Personally, morning pages were a perfect use for all these stupidly small notebooks I had and was a great way to wake up. While the entries weren’t exactly enthralling material – I would venture to say 90% of my morning pages were to do lists or recollections of dreams I had – it allowed me to put myself in the writing mindset from the get-go. It was a productive ritual as much as it was therapeutic, as, every morning, I would plan my day and update a dream journal. Win-win.

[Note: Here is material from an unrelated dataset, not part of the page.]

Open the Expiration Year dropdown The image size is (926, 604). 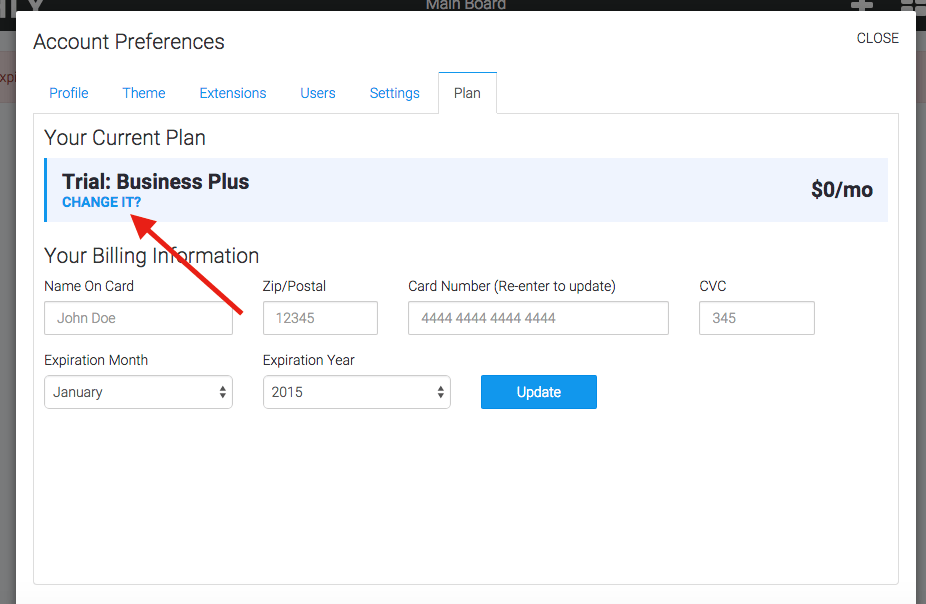coord(357,392)
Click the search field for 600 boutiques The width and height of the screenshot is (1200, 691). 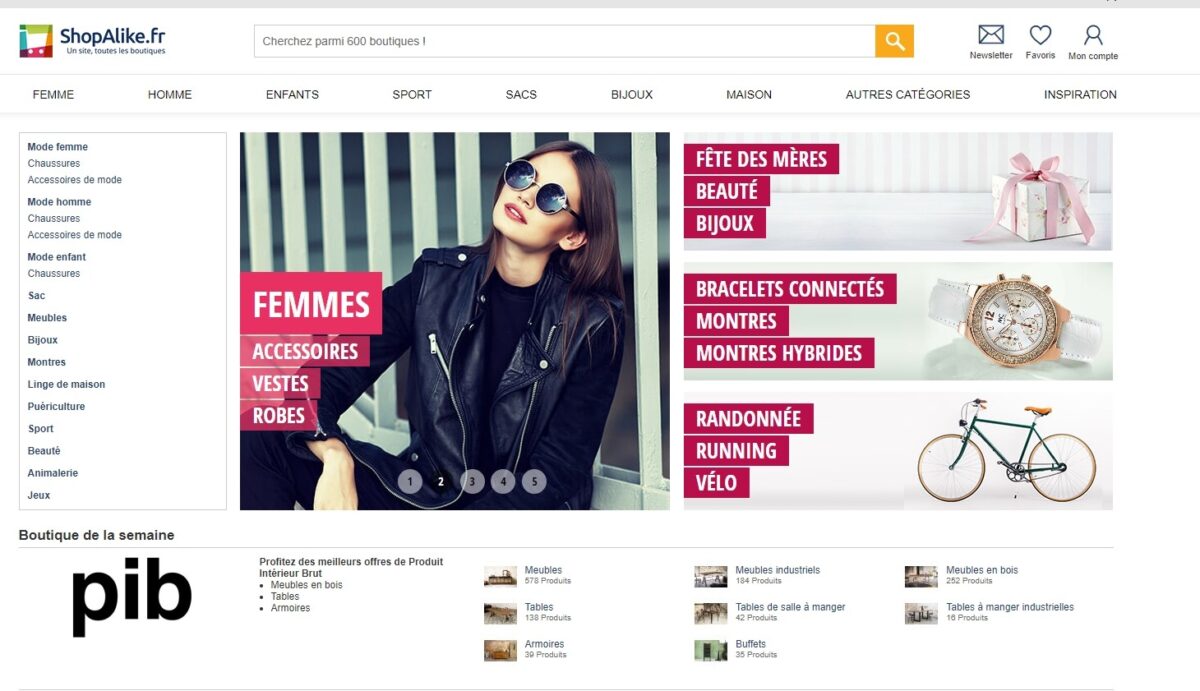564,41
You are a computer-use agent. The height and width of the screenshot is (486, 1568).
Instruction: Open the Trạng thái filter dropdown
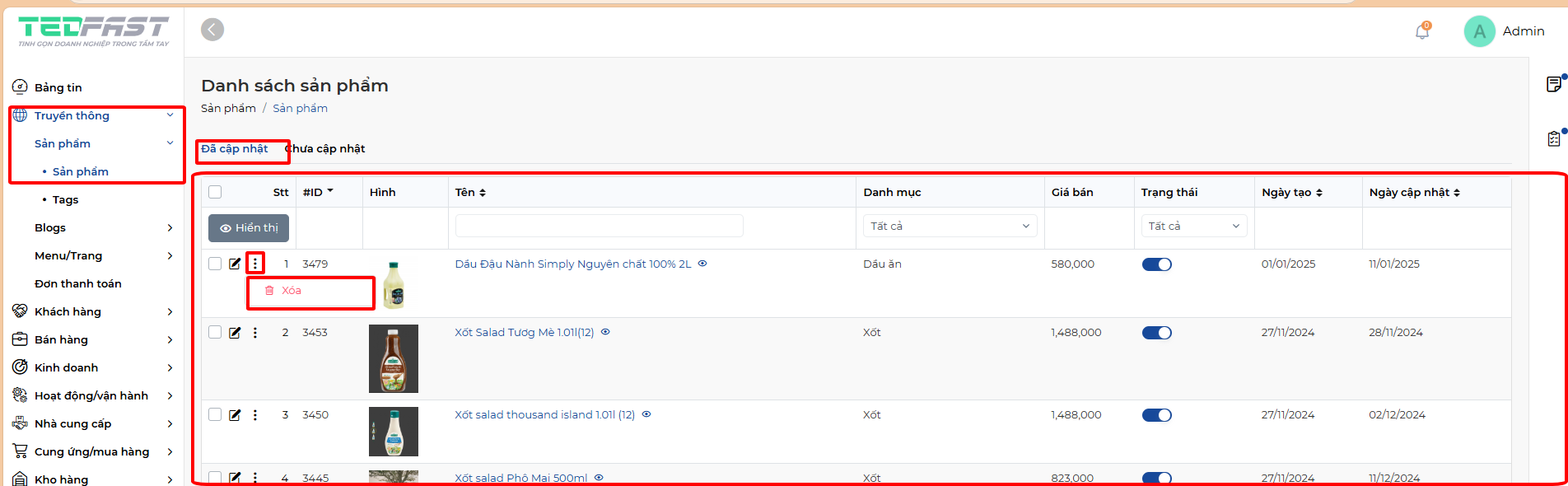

This practice also helped me in a creative writing class my sophomore year of college, as every class period we were expected to walk in, write for ten minutes, and create a poem we had written. My practice of writing morning pages certainly helped me produce halfway decent poems, in that sense. As college progressed, though, sleep between the weekdays turned into more of a comma for the week rather than a period for each day (I love that metaphor). The more I began setting my alarm, the easier it was to cut out morning pages. I was so distracted by everything else I was doing at school that I barely even missed the practice. Now, a few years later, when I am confronted with the real world and all those fun questions about what I want to do in and with my life, I want to return to that ritual. School has been full of distractions that make writing anything beyond the essay due next week seem like too much. Morning pages helped put my into the writer mindset every morning; even if I didn’t write something substantial everyday, I had at least written something.

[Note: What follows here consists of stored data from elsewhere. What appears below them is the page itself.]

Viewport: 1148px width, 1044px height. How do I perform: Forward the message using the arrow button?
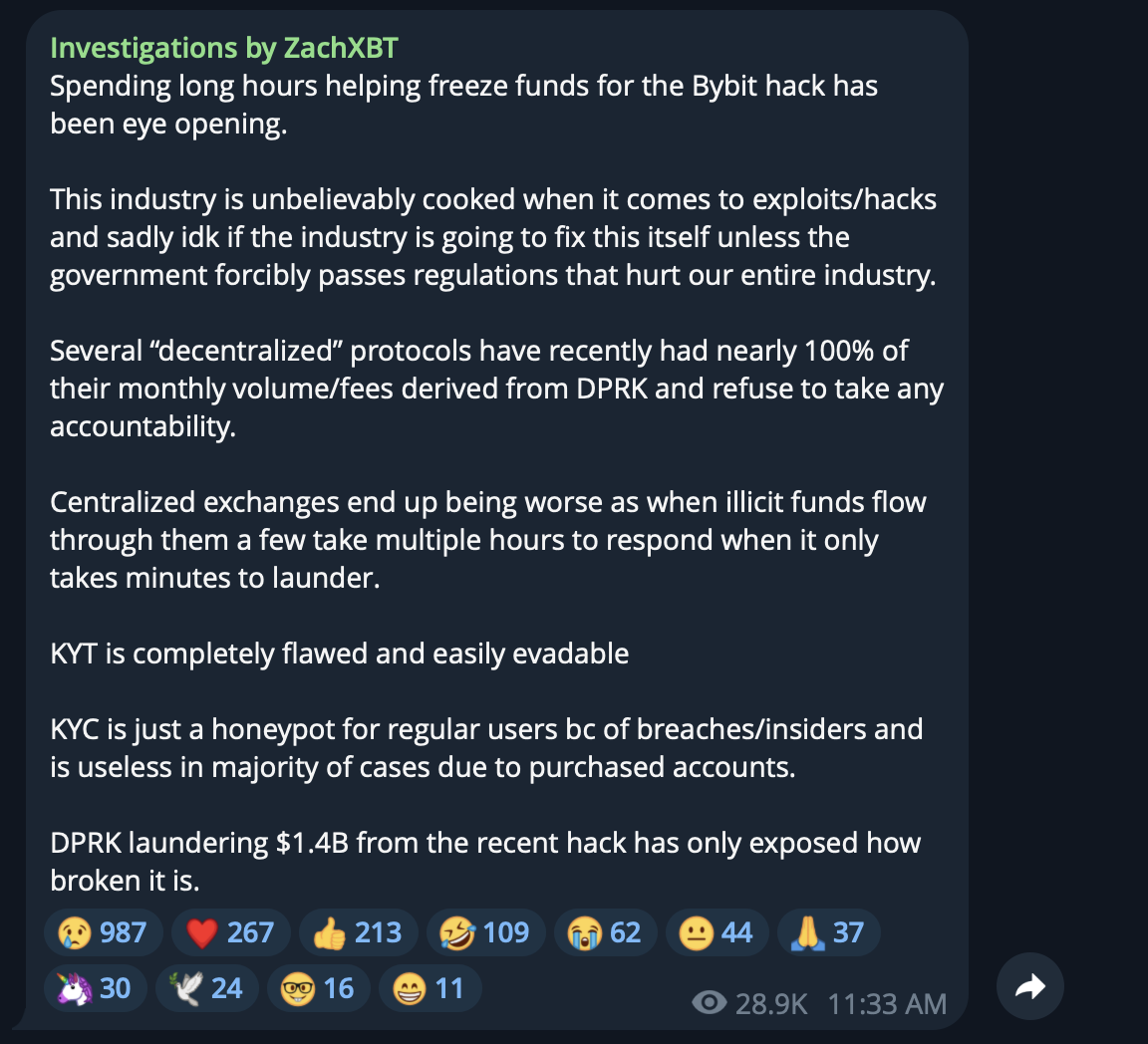click(x=1029, y=987)
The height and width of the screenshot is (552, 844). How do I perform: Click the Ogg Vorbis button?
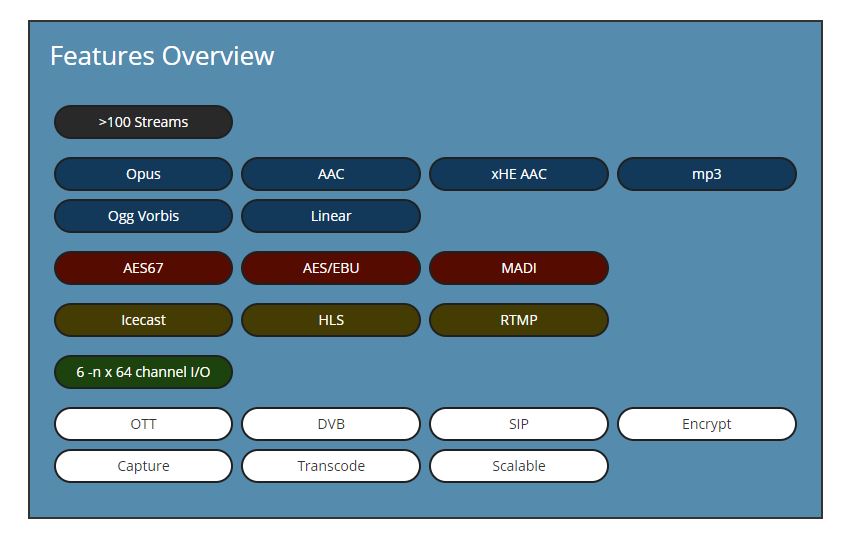click(x=143, y=216)
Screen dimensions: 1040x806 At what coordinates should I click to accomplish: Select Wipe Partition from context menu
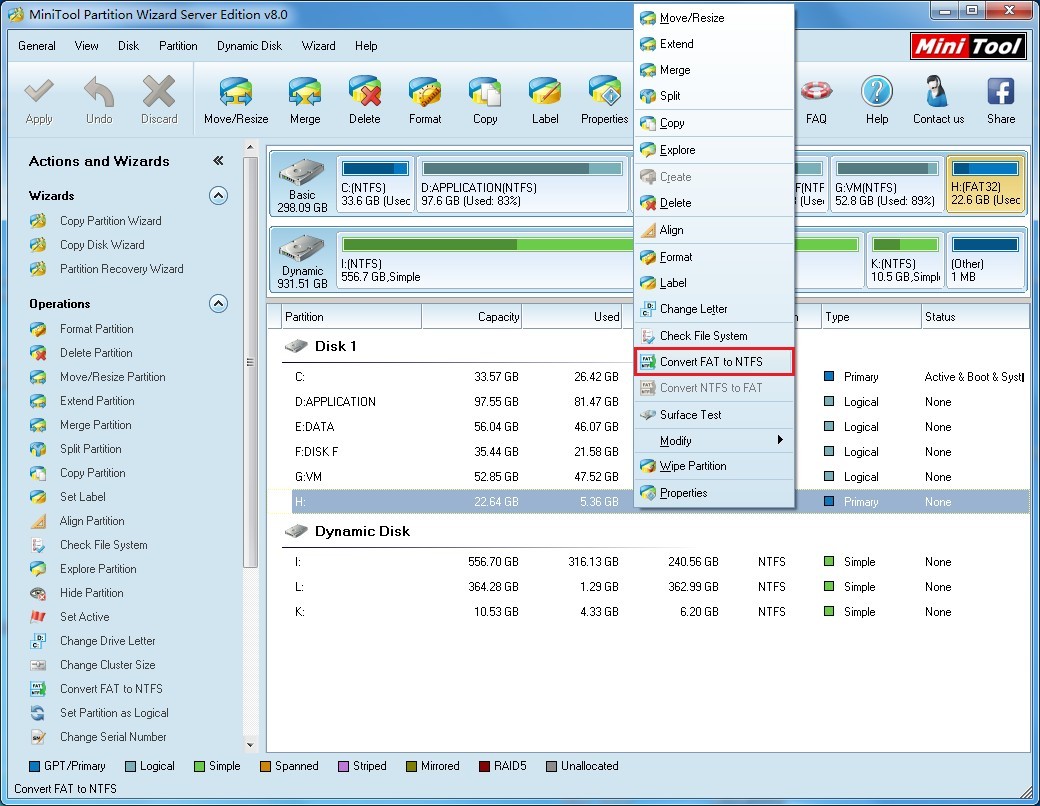(714, 466)
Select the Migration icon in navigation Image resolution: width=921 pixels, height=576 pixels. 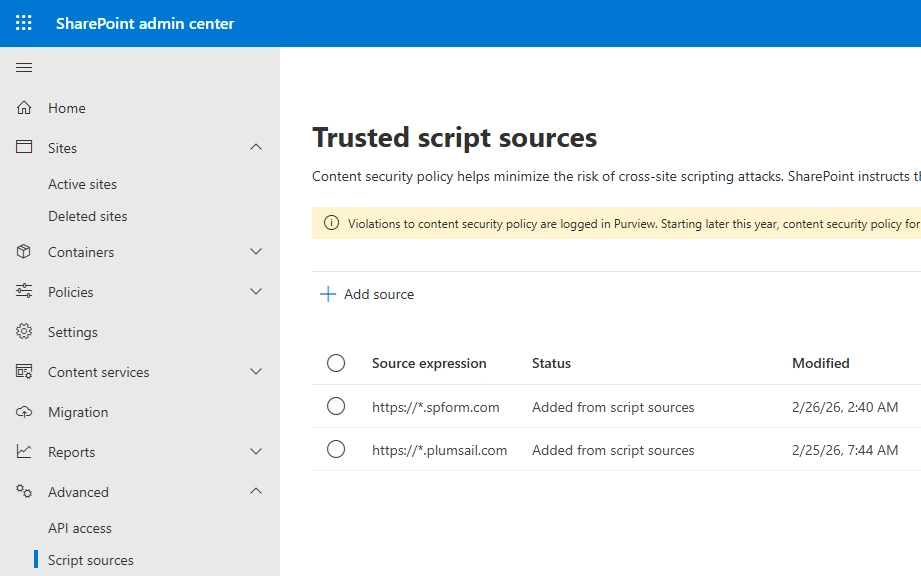(x=22, y=411)
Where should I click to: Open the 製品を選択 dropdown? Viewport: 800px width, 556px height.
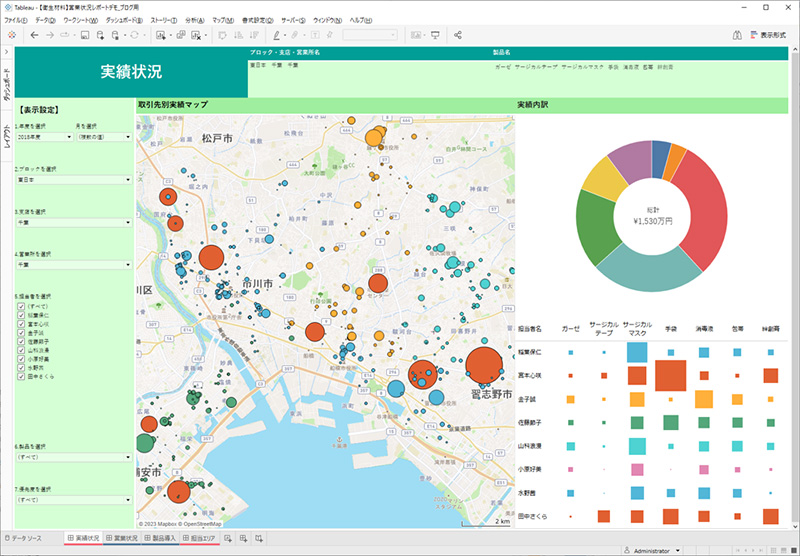pyautogui.click(x=73, y=456)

Of course, there are solutions to my lack of writing motivation and mindset. This semester, I have a 9 am class a brisk fifteen minute walk away from my apartment. If I can train my mind to focus, I can substitute the music I barely listen to on that walk for morning pages in my head. The practice of writing these morning pages, for me at least, it not about sitting in the sunlight holding a coffee and pouring my heart out onto paper. It’s a wake up practice for each day, it sparks a deeper internal awareness, and it makes me write, even when I have nothing to say, even if half of the entry is just “I am writing. I am writing.”
P.S. The picture is the spot in my high school where I would sit every morning to write my morning pages.